Now if that is safe by any measure, I'll eat my non-existent hat.

lazylinguist · 24/09/2020 10:31

Although in the case of my DS school they are not mixing within school. They have separate toilets, separate break areas, and use seperate classrooms and routes. Teachers are supposed to be at the front of the class only and SD at all times.

Yes same at my dc's school. Some classrooms make it impossible for teachers to always keep 2m away though. I teach one class of reception to year 2 once a week. The first day back, two of them came and tried to hug me!

Chaotic45 · 24/09/2020 10:32

@IdratherbeatPorthcurno I agree with you that your school's way is better atm. It's a shame that some things have been compromised, but if it makes bubbles smaller then this is good for a myriad of reasons.

A lot of schools claim it's not possible- which is true, unless they are able to consider a huge amount do change and compromise.

All very worthwhile IMO.

OP posts:
NaturalLight · 24/09/2020 11:16

This is exactly why I’m not seeing my parents at the moment. A couple of Children in the bubbles Are awaiting test results. And the delays mean that it could already be spreading unknowingly.

A pp had a good idea about xmas which is what we will do. Ensure the dc finish 2 weeks in advance so we can keep apart from anyone prior to seeing parents on Xmas day.

ekidmxcl · 24/09/2020 11:18

My kids are in large secondary bubbles. Things is, ds already caught a cold. So all the measures aren't stopping viruses. Plus we have a confirmed covid case anyway. We're seeing our parents inside on the grounds that they don't have much time left.

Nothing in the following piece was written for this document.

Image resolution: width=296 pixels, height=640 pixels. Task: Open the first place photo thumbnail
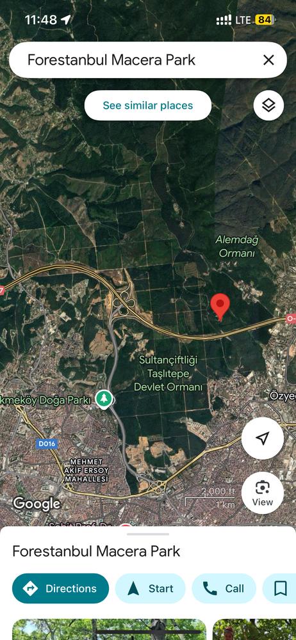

RedskyAtnight · 24/09/2020 11:21

DC's school has organised the students so there is "bubbles within bubbles". So if someone in DC's year tests positive the whole year group doesn't automatically have to self-isolate, they will also look at level of contact.

Like OP I'm conscious that just sending 2 children to school is creating a huge number of possible transmission points, so I've also taken the decision to minimise as many other contacts as possible. We are going to see my vulnerable PiL at the weekend, and I've suggested to DH that we might have to accept that this is the last visit for a while (FiL is too ill to go outside a lot of the time so we don't even have that as an option).

RedskyAtnight · 24/09/2020 11:23

I think my view can be summarised as
Having 2 children in secondary school is already extremely risky, so I don't feel as a household we can take on ANY additional risk unless necessary.